The lipidome and octadecanoids profiling were subsequently integrated with the monitoring of eicosanoids and docosanoids in Chapter 4 to determine which oxylipin stereoisomers and potential signalling pathways were altered by elevated temperature in the Aiptasia-B. minutum model. A total of 244 oxylipins were monitored in combination with 107 lipids. This study reported stereoisomers of hydroxy-octadecapentaenoic acid (HOPE) for the first time in any biological system, with the 13(S)-HOPE enantiomer being suggested to have the same bioactivity as the 13(S)-HOTE reported previously. Both were symbiosis biomarkers that could potentially contribute to symbiosis homeostasis via binding with nuclear receptors that might trigger the suppression of the host’s immune system. No signs of dysbiosis were reported for the host, but abrupt changes marked by an up to 92-fold drop in the abundance of epoxides and diols from cytochrome P450-derived enzymes were reported for the symbiont, which also exhibited a decrease in chlorophyll-a content and photosynthetic efficiency. This indicates that the symbiont might be the initiator of the thermal bleaching cascade, consistent with previous hypotheses. Prostaglandin 1 series might have their fatty acid substrate oxylipin precursor i.e., dihomo-gamma linolenic acid (DGLA, 20:3 n-6) translocated to the host from the symbiont. The symbiont derived downstream DGLA product i.e., PGE1 might compete at the substrate level with the host derived PGE2 for the binding with symbiosome membrane receptors and consequently inhibit the activation of the host immune system. This chapter provided strong evidence that symbiosis homeostasis, including under elevated temperature, might be mediated by the fine spatial and temporal tuning of oxylipins.

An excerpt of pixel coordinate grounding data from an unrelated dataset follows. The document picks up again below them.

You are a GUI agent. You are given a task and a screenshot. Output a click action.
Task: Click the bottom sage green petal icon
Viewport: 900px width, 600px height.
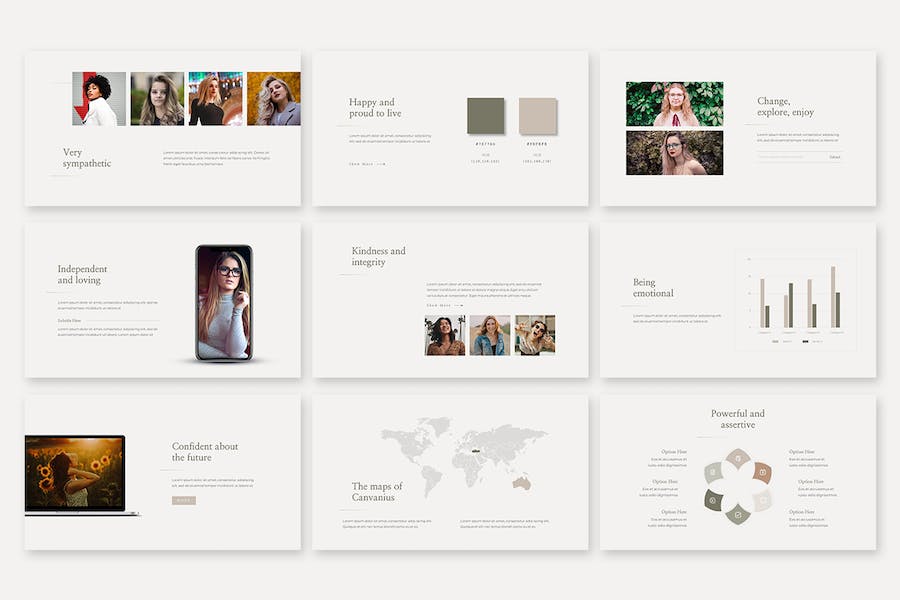738,514
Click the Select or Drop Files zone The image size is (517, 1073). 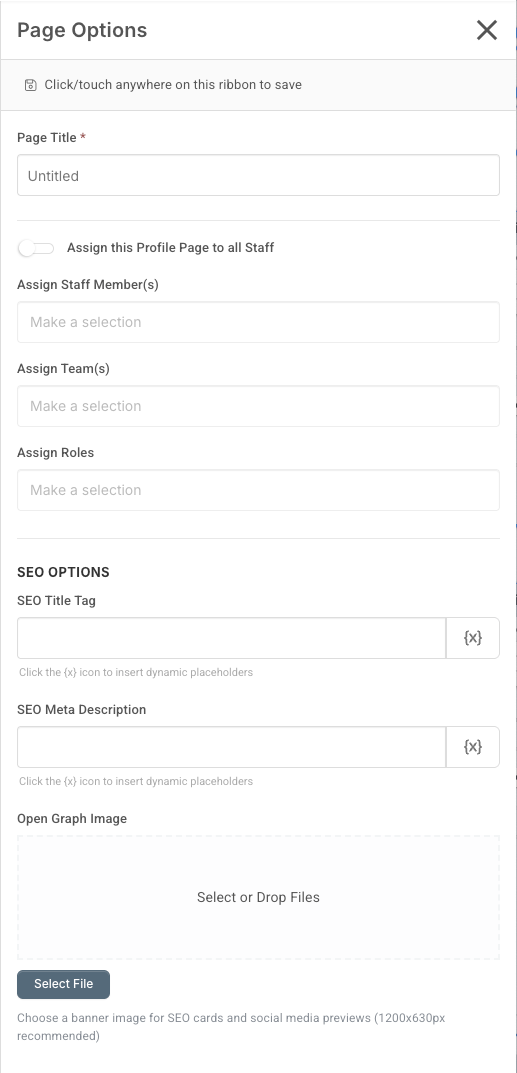258,897
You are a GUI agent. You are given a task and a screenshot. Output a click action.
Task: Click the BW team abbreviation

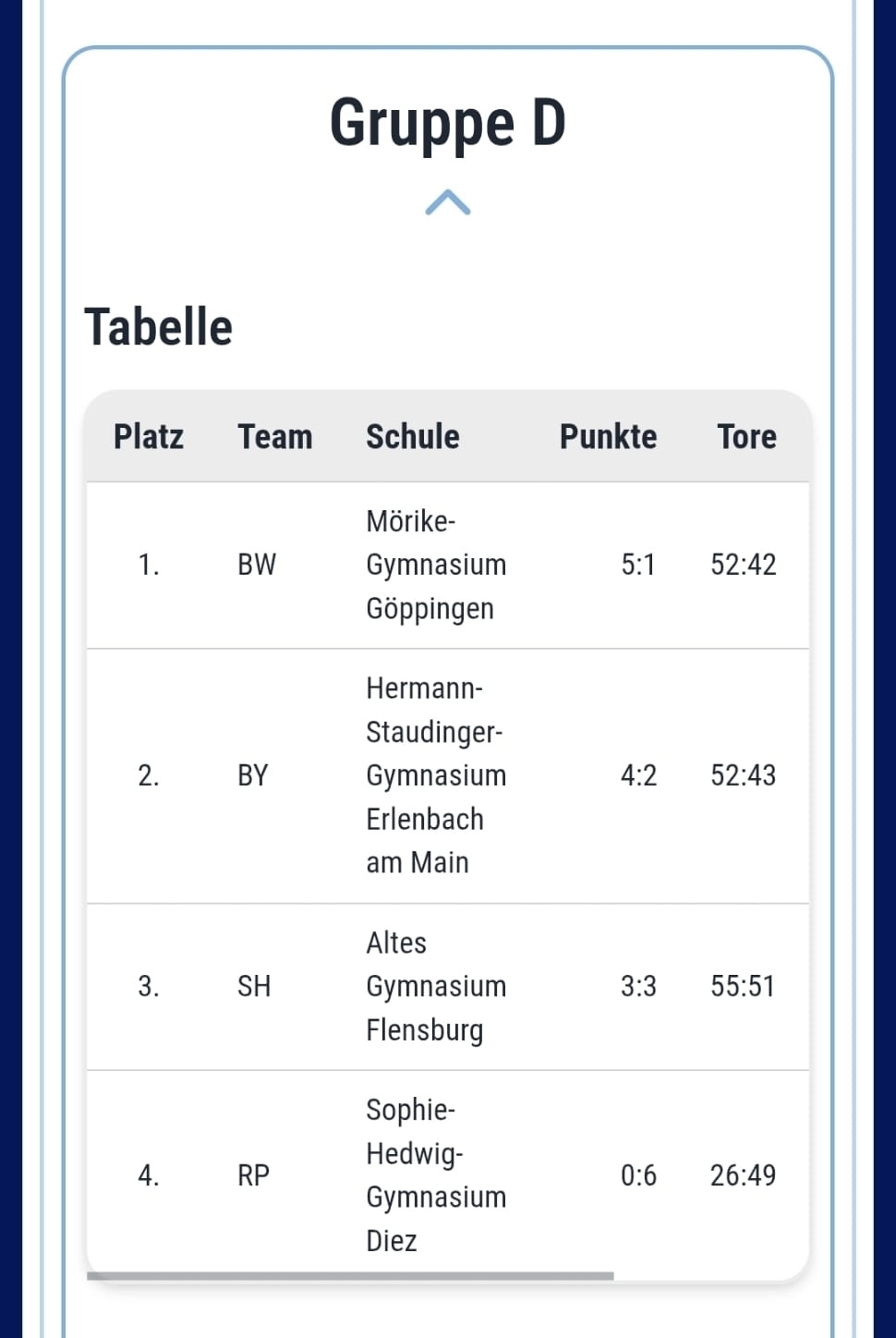[x=256, y=565]
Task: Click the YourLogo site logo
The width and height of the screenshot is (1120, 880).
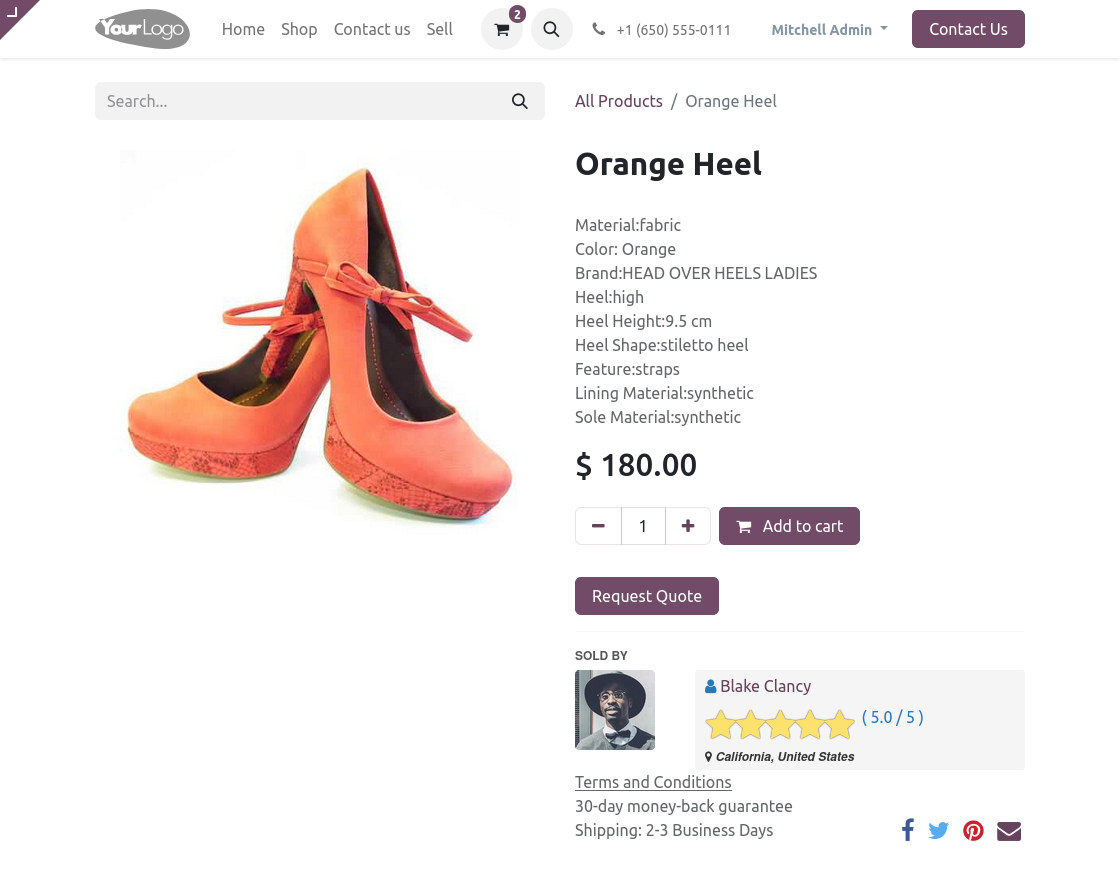Action: (142, 29)
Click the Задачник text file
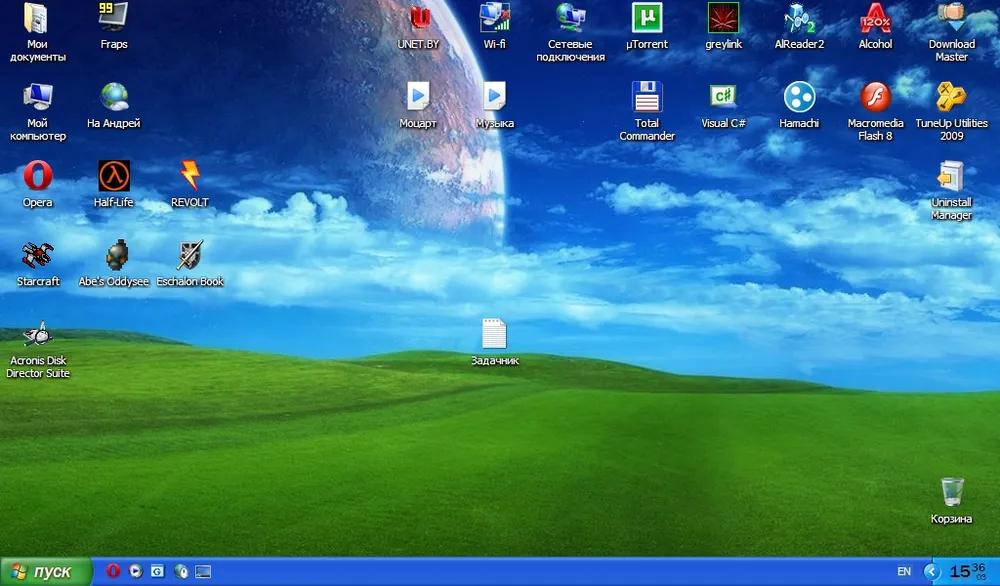1000x586 pixels. [x=494, y=335]
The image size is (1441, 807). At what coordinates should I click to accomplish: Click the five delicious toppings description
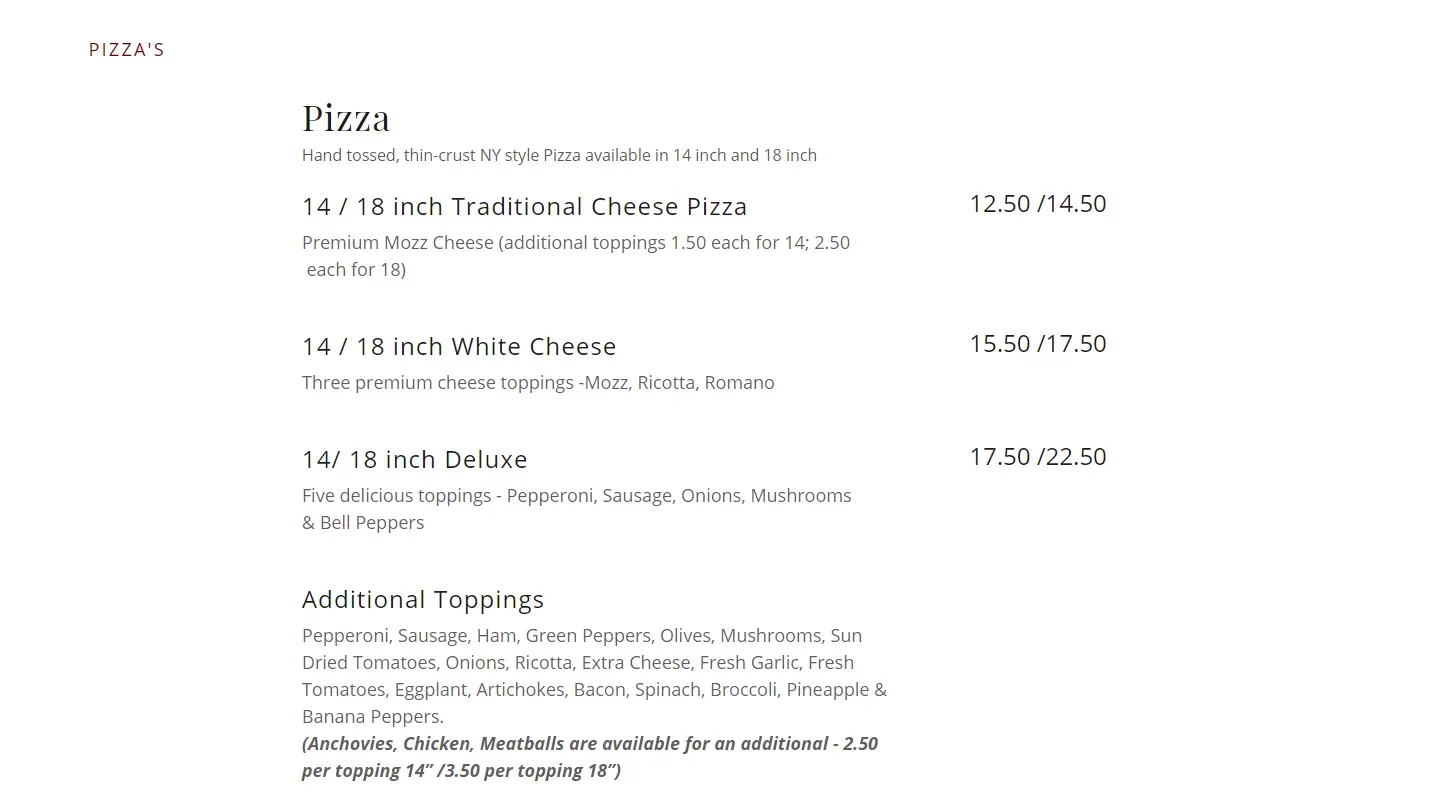(576, 496)
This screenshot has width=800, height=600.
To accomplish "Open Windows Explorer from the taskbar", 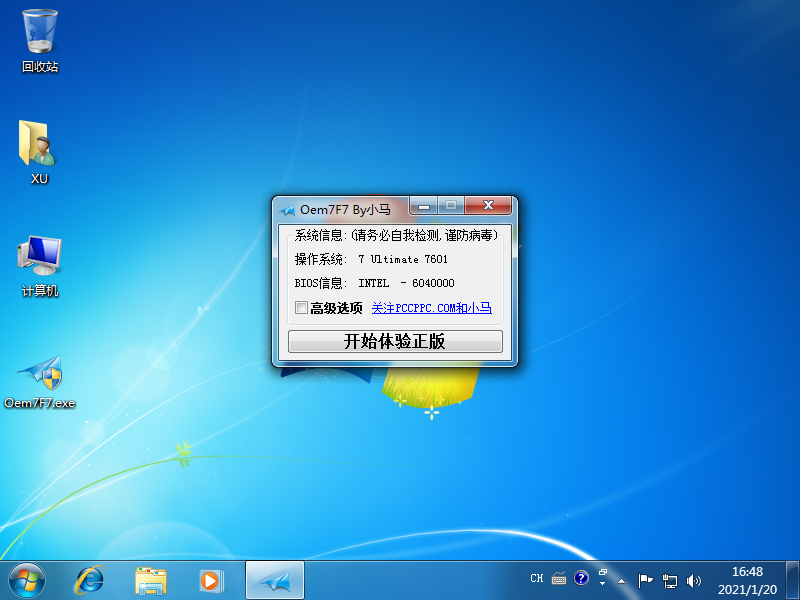I will pos(151,579).
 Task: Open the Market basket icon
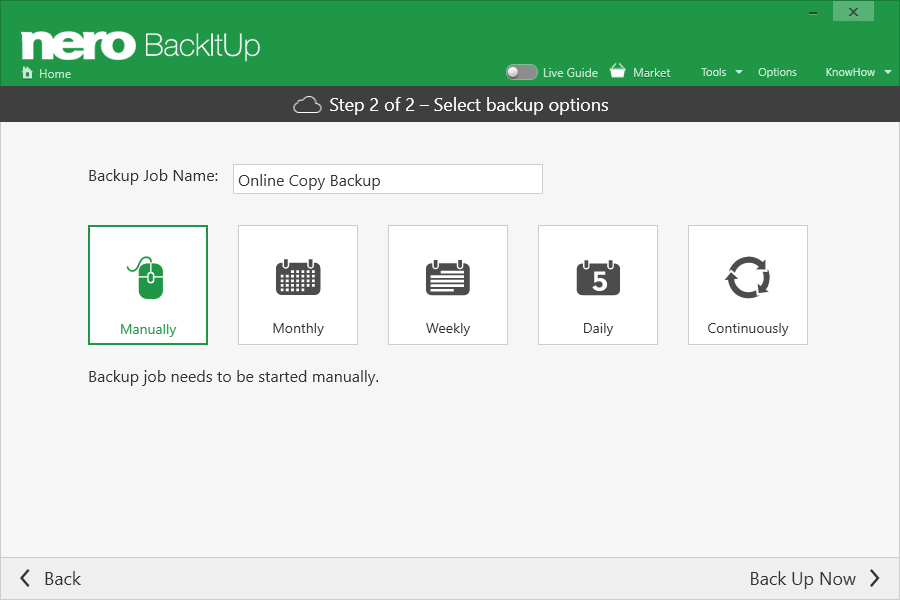[618, 71]
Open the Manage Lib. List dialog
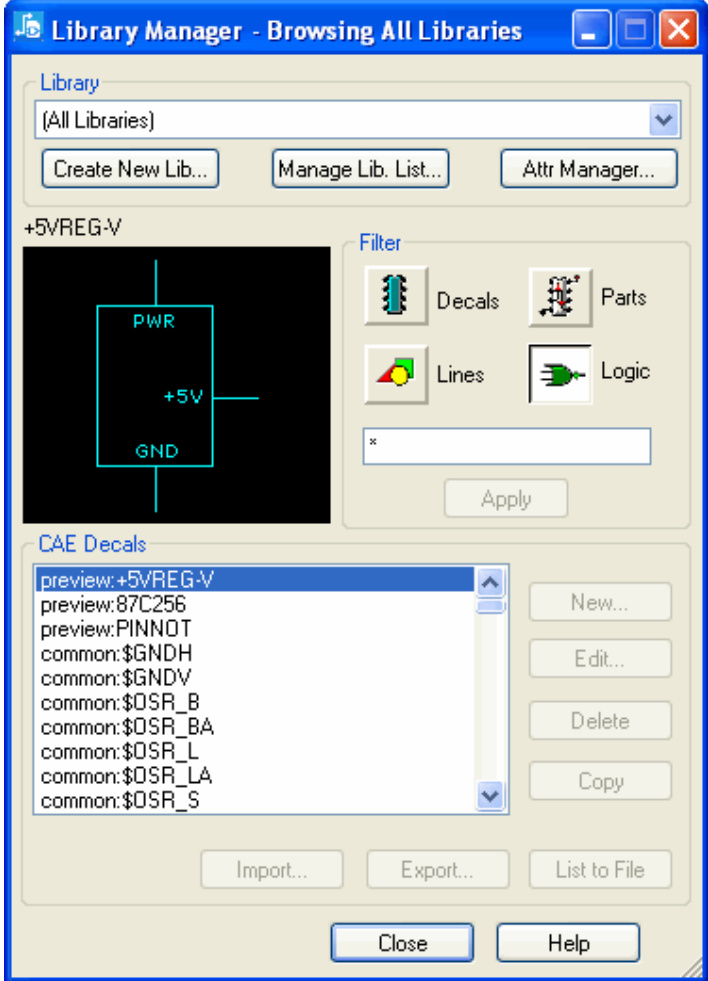 [360, 169]
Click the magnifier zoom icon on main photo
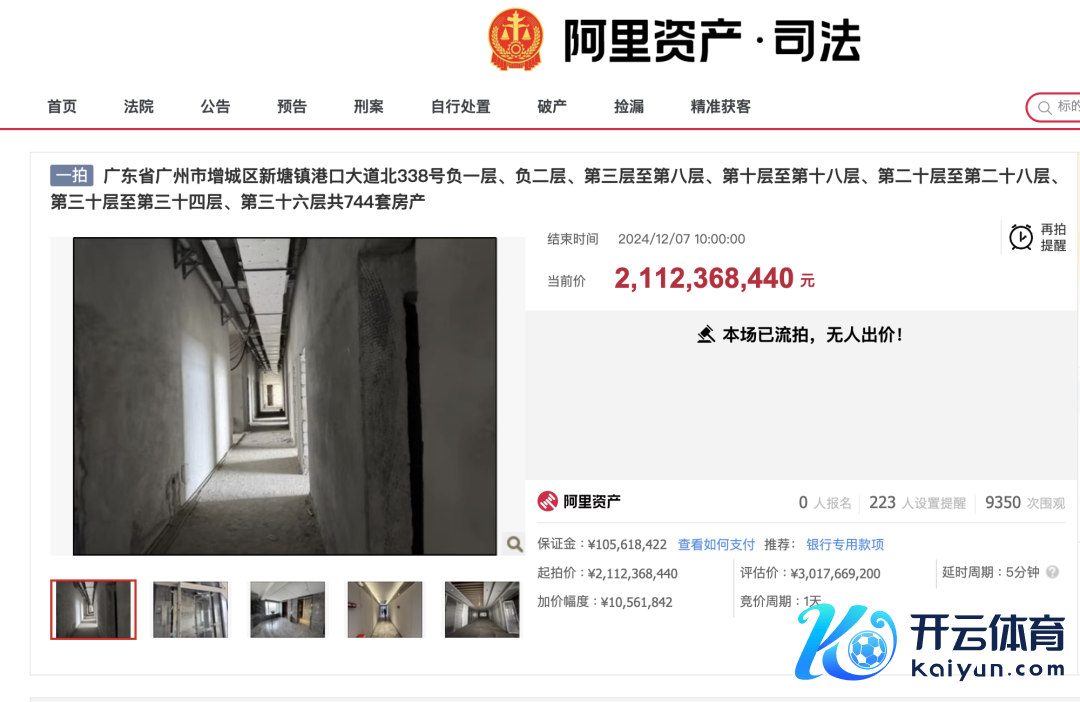This screenshot has height=702, width=1080. [x=515, y=544]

Overall, this study provides foundational knowledge of regulatory lipid signalling in the cnidarian-dinoflagellate symbiosis, highlighting potential links with immuno-regulation in particular. Moreover, it reveals potential target pathways for supporting the development of conservation and restoration tools, which have been widely proposed for enhancing the survival of coral reefs in warmer future oceans. Structural and comprehensive phenotypic screening might be combined with reverse genetics in future studies, to validate and further describe the enzymatic candidates involved in the signalling pathways suggested here. There should also be increased effort to understand oxylipin formation, endogenous levels, and host-symbiont signalling, as such information could be hugely valuable for informing the bioengineering and selective breeding of more optimal and thermally resilient host-symbiont pairings.